begin

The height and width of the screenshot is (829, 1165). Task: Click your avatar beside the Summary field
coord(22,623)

end
begin

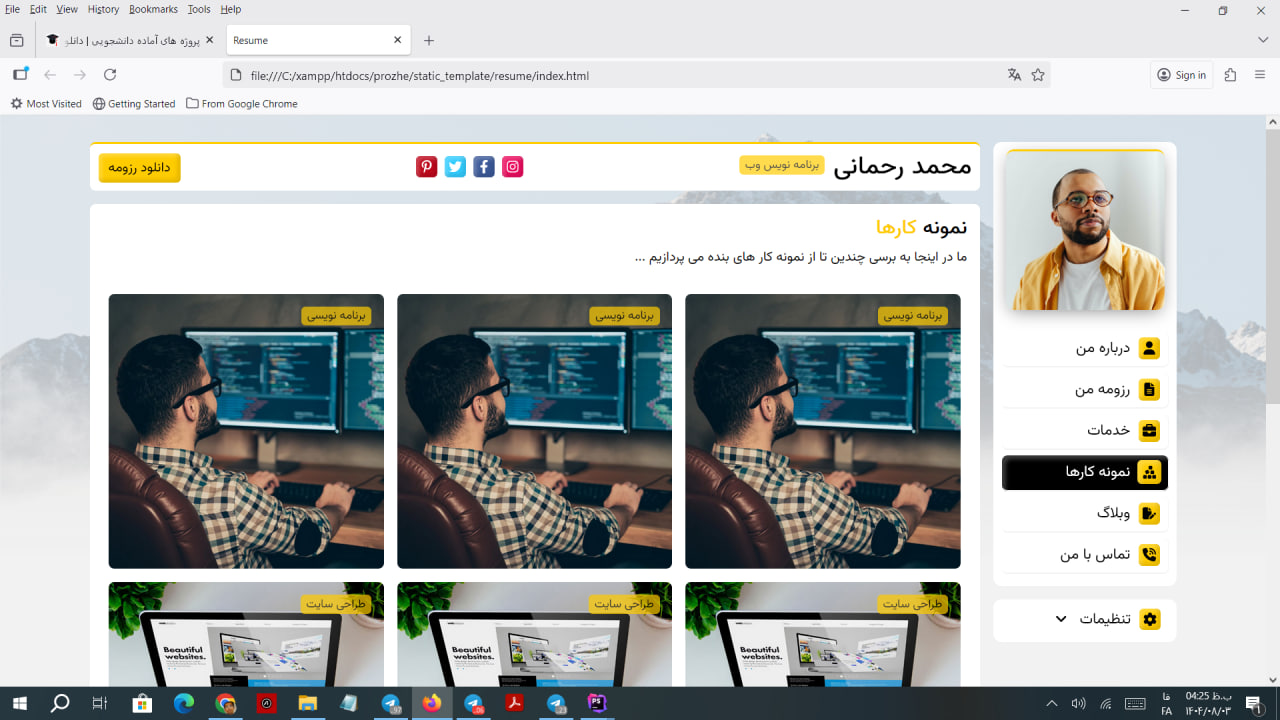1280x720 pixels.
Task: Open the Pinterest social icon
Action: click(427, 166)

end
begin

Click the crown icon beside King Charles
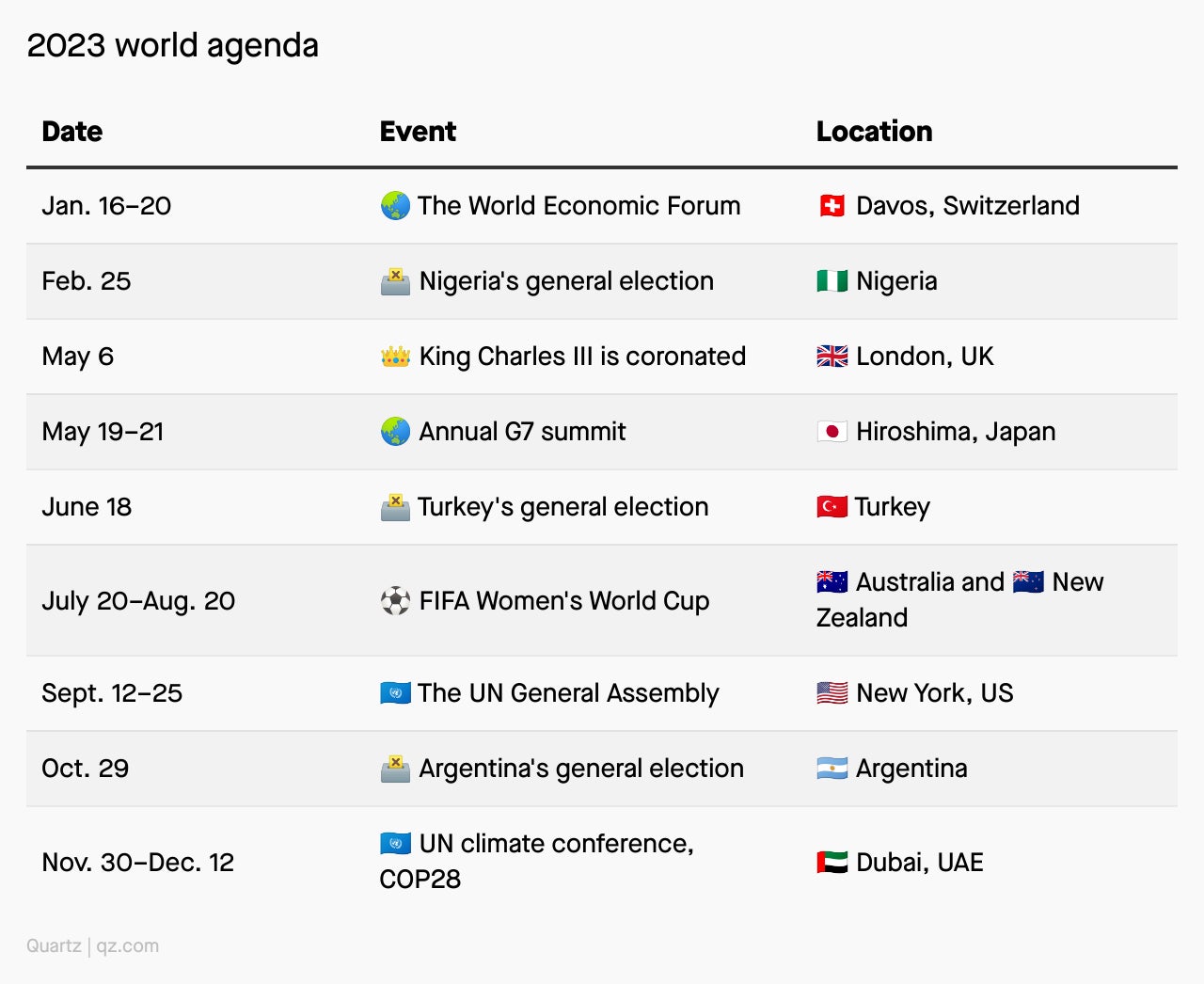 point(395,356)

end

■ Prompt
Please write out, character for character, the lines from the one holding "The height and" through the one holding "coord(22,623)", inclusive.

■ Problem solution
The height and width of the screenshot is (829, 1165). Task: Click your avatar beside the Summary field
coord(22,623)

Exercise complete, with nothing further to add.